詳しくは、一般社団法人 日本翻訳連盟公式サイトのほんやく検定 受験要項をご確認ください。
http://www.jtf.jp/jp/license_exam/exam.html
【5級】
レベル :基礎レベル(90%が高校卒業までの英単語で構成)
試験内容:英日翻訳3題

【4級】
レベル :基礎レベル (85%が高校卒業までの英単語で構成)
試験内容:英日翻訳2題および日英翻訳1題

【実用レベル英日翻訳】 
レベル :実用レベル
試験科目:(1)政経・社会、(2)科学技術、(3)金融・証券 (4)医学・薬学、(5)情報処理、(6)特許 から1分野を選択

【実用レベル日英翻訳】
レベル :実用レベル
試験科目:(1)政経・社会、(2)科学技術、(3)金融・証券 (4)医学・薬学、(5)情報処理、(6)特許 から1分野を選択

※実用レベルは翻訳の完成度に応じて1〜3級、不合格を判定


 試験は「基礎レベル」「実用レベル」の2つで構成されています。
 「5級および4級」はどちらも基礎レベルで、英文読解力や日本語表現力をテストするものです。
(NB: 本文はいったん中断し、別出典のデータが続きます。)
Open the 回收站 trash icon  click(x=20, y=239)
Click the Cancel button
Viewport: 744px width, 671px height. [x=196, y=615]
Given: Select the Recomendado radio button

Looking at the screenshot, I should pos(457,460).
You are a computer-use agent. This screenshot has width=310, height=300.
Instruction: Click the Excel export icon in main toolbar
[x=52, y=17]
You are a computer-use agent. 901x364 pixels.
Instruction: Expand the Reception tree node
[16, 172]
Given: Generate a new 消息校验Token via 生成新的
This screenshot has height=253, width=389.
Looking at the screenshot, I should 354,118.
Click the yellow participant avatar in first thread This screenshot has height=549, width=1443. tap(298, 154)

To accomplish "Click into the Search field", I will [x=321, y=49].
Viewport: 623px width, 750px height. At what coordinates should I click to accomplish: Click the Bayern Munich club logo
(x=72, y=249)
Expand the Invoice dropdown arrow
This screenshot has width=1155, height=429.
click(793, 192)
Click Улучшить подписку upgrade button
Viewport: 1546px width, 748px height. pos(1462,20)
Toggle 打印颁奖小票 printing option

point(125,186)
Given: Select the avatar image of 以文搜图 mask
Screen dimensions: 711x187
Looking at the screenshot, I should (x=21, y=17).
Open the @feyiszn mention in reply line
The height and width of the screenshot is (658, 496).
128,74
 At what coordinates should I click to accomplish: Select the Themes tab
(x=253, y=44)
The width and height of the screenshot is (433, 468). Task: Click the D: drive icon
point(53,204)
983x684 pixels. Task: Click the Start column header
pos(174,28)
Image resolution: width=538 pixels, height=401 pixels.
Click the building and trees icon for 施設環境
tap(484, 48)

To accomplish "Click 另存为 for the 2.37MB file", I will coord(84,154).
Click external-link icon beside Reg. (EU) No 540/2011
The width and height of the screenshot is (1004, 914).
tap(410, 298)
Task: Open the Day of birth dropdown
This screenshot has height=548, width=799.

試験問題は社会問題や科学技術に関することをテーマとしており、ビジネス寄りの内容となっています。
 「実用レベル」の試験は、英日翻訳と日英翻訳のテストがあります。それぞれ6つの分野が用意されており、その中から1分野を選んで受験します。翻訳の完成度に応じて級が認定されるシステムで、専門家の翻訳であると認定されれば1級、実務レベルの翻訳であれば2級、ある程度の実務に通用するレベルならば3級と判定されます。

詳しくは、一般社団法人 日本翻訳連盟公式サイトのほんやく検定 レベル構成をご確認ください。
http://www.jtf.jp/jp/license_exam/level.html
 JTFが公開している受験者データ(2014年時点)によると、5級および4級の受験者は、およそ半数近くが合格しています。翻訳の基礎固めをするならば、これらの級から受験をスタートするのが堅実的であるといえるでしょう。
 3級の合格率は20%前後。2〜1級は合格率5%を下回る難関です。実用レベルの試験で上位級に認定されているのはごくわずかな翻訳者ですが、もし取得できれば優秀な産業翻訳者としてその実力を証明できます。